Center for Evidence-Based Medicine and Clinical Research, Taihe Hospital, Hubei University of Medicine, Shiyan 442000, Hubei, China.
Department of Information Resources, Taihe Hospital, Hubei University of Medicine, Shiyan 442000, Hubei, China.
Prog Neuropsychopharmacol Biol Psychiatry. 2023 Jul 13;125:110754. doi: 10.1016/j.pnpbp.2023.110754. Epub 2023 Mar 17.
Post-traumatic stress disorder (PTSD) is a mental disorder that can emerge after an individual experiences a traumatic event such as physical abuse, sexual/relationship violence, combat exposure, witnessing death, or serious injury. This study aimed to identify the most suitable drugs for the management of PTSD based on a network meta-analysis (NMA).
Six databases (Ovid Medline, EMBase, CENTRAL, PsycINFO, Ovid Health and Psychosocial Instruments, and Web of Science) were searched from inception to September 6, 2022.
Thirty articles with a total of 5170 participants were included.
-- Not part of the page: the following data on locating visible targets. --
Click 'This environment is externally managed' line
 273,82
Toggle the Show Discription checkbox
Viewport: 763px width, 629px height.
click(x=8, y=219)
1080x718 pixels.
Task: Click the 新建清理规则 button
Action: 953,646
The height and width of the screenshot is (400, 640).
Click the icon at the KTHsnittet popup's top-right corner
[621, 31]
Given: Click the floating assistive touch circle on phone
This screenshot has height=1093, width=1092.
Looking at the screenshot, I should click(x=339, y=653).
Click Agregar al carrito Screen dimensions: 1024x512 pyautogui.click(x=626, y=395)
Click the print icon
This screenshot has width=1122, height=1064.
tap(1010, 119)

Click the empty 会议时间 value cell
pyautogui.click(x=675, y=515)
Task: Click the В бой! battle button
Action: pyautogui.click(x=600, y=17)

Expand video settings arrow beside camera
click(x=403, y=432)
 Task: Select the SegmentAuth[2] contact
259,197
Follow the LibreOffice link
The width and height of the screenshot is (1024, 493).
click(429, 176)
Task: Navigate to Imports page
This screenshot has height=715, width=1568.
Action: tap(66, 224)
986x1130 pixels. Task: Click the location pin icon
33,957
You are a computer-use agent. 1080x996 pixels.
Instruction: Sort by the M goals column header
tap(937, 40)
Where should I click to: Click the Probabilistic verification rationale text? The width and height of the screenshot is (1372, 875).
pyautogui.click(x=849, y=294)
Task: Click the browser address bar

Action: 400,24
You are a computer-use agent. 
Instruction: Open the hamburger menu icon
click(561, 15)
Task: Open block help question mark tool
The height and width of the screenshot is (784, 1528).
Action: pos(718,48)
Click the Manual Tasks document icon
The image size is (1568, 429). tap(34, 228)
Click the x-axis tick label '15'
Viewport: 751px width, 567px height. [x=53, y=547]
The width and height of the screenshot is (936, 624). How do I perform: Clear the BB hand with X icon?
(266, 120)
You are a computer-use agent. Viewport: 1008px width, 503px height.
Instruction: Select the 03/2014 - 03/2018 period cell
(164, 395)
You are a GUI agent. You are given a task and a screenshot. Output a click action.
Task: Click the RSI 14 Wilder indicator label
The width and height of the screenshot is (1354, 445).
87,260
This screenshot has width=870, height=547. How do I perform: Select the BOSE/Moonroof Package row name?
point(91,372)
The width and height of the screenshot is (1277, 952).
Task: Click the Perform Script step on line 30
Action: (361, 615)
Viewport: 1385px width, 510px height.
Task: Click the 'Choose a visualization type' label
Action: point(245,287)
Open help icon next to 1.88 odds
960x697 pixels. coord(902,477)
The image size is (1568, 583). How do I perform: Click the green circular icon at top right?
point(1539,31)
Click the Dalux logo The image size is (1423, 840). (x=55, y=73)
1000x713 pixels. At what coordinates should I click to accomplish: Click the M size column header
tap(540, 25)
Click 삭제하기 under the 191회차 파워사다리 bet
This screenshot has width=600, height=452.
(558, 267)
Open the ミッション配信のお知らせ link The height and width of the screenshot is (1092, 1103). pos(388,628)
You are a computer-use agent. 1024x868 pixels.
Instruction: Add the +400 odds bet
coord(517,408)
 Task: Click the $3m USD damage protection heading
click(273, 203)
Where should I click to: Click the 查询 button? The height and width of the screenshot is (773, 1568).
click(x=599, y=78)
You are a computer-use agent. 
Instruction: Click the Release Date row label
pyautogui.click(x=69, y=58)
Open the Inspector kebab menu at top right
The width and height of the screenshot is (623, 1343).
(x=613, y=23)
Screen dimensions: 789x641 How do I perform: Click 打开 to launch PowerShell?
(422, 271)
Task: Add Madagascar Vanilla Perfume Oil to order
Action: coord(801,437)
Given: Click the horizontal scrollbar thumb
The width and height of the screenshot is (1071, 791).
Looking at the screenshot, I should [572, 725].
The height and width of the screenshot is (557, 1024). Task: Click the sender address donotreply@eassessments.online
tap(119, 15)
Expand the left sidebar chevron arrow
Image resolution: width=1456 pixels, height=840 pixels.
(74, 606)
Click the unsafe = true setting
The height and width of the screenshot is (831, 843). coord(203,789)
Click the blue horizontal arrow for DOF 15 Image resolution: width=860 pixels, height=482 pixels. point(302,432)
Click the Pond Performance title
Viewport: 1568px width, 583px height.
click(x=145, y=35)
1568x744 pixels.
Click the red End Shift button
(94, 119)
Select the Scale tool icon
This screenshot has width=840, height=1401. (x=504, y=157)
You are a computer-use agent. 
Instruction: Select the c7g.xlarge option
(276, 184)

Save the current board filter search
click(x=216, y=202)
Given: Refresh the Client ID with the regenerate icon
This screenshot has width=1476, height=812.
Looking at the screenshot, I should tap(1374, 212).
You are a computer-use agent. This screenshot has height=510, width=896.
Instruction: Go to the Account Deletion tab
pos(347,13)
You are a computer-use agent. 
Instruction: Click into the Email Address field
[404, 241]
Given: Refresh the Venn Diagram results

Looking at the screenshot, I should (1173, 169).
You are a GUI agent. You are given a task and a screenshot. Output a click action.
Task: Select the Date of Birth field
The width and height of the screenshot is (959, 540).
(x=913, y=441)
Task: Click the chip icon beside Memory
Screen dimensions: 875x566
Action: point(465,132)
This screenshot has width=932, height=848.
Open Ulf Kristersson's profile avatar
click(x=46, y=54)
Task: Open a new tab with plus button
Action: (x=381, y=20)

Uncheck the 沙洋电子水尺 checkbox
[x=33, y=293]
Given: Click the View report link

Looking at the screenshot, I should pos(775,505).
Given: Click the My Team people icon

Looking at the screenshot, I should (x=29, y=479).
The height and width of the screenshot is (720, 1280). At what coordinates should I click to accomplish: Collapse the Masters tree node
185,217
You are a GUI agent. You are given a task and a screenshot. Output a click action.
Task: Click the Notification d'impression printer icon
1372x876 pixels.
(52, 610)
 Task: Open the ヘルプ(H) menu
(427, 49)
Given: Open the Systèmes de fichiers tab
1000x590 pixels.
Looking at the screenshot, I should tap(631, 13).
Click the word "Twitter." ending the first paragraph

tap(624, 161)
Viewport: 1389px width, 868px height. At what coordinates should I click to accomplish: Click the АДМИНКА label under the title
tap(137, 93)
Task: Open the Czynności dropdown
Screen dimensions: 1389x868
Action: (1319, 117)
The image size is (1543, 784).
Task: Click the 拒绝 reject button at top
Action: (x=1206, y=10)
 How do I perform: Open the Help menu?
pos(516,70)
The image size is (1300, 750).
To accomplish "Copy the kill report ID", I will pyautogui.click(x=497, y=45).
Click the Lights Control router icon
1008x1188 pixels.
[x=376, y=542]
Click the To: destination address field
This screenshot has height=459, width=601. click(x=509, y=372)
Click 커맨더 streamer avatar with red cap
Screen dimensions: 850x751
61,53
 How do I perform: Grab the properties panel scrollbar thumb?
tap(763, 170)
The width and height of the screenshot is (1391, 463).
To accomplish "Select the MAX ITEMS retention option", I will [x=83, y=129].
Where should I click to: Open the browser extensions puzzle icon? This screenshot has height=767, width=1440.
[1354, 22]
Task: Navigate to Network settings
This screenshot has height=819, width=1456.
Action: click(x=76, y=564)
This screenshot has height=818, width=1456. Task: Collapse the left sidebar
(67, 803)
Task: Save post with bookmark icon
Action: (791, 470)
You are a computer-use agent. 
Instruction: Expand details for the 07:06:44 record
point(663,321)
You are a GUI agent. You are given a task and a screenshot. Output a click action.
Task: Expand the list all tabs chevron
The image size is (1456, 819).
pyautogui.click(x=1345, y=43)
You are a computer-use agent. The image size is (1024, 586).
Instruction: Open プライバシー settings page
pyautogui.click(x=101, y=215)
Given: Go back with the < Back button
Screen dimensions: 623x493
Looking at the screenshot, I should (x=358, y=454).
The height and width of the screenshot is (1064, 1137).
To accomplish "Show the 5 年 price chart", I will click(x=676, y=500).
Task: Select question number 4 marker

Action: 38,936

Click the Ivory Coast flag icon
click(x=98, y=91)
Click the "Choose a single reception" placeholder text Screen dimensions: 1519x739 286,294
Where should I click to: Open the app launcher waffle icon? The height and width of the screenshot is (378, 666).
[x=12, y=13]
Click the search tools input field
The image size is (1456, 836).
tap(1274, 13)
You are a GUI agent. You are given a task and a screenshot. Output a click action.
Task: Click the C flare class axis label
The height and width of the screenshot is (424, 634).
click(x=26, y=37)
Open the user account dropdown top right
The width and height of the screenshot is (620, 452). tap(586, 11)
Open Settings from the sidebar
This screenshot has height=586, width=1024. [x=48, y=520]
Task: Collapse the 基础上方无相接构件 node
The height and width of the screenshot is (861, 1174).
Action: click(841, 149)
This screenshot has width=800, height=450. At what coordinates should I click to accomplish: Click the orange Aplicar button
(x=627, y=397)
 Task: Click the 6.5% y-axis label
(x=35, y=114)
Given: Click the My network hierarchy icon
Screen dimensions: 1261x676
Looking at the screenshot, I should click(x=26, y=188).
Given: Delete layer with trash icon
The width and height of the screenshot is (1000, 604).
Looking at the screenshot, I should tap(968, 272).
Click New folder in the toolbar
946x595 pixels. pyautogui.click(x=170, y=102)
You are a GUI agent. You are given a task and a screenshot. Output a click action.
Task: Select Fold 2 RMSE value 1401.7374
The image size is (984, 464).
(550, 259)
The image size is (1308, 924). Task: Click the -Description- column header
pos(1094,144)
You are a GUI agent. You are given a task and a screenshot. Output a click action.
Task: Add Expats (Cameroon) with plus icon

Compared with placebo, active drugs including olanzapine (SMD = -0.66, 95% CI: -1.19 to -0.13), risperidone (SMD = -0.23, 95% CI: -0.42 to -0.03), quetiapine (SMD = -0.49, 95% CI: -0.93 to -0.04), venlafaxine (SMD = -0.29, 95% CI: -0.42 to -0.16), sertraline (SMD = -0.23, 95% CI: -0.34 to -0.11), paroxetine (SMD = -0.48, 95% CI: -0.60 to -0.36) and fluoxetine (SMD = -0.27, 95% CI: -0.42 to -0.12), significantly reduced the total clinician-administered PTSD scale score.
The results of this study support the use of paroxetine, venlafaxine, and quetiapine as first-line treatment for PTSD. In addition, quetiapine is recommended for patients with PTSD affected by symptoms of hyperarousal and re-experience disorder. Clinicians should prescribe medications based on the severity of PTSD symptoms and other conditions to develop the best treatment strategy for this patient population.
创伤后应激障碍(PTSD)是一种精神障碍,可在个体经历身体虐待、性/关系暴力、战斗暴露、目睹死亡或严重伤害等创伤事件后出现。本研究旨在通过网络荟萃分析(NMA)确定最适合 PTSD 管理的药物。
从创建到 2022 年 9 月 6 日,在六个数据库(Ovid Medline、EMBase、CENTRAL、PsycINFO、Ovid Health and Psychosocial Instruments 和 Web of Science)中进行了检索。
共纳入 30 篇文章,共计 5170 名参与者。与安慰剂相比,活性药物包括奥氮平(SMD=-0.66,95%CI:-1.19 至-0.13)、利培酮(SMD=-0.23,95%CI:-0.42 至-0.03)、喹硫平(SMD=-0.49,95%CI:-0.93 至-0.04)、文拉法辛(SMD=-0.29,95%CI:-0.42 至-0.16)、舍曲林(SMD=-0.23,95%CI:-0.34 至-0.11)、帕罗西汀(SMD=-0.48,95%CI:-0.60 至-0.36)和氟西汀(SMD=-0.27,95%CI:-0.42 至-0.12),可显著降低 PTSD 患者的总体临床医生管理 PTSD 量表评分。
本研究结果支持将帕罗西汀、文拉法辛和喹硫平作为 PTSD 的一线治疗药物。此外,对于受警觉性和再体验障碍症状影响的 PTSD 患者,推荐使用喹硫平。临床医生应根据 PTSD 症状的严重程度和其他情况开具药物,为这一患者群体制定最佳治疗策略。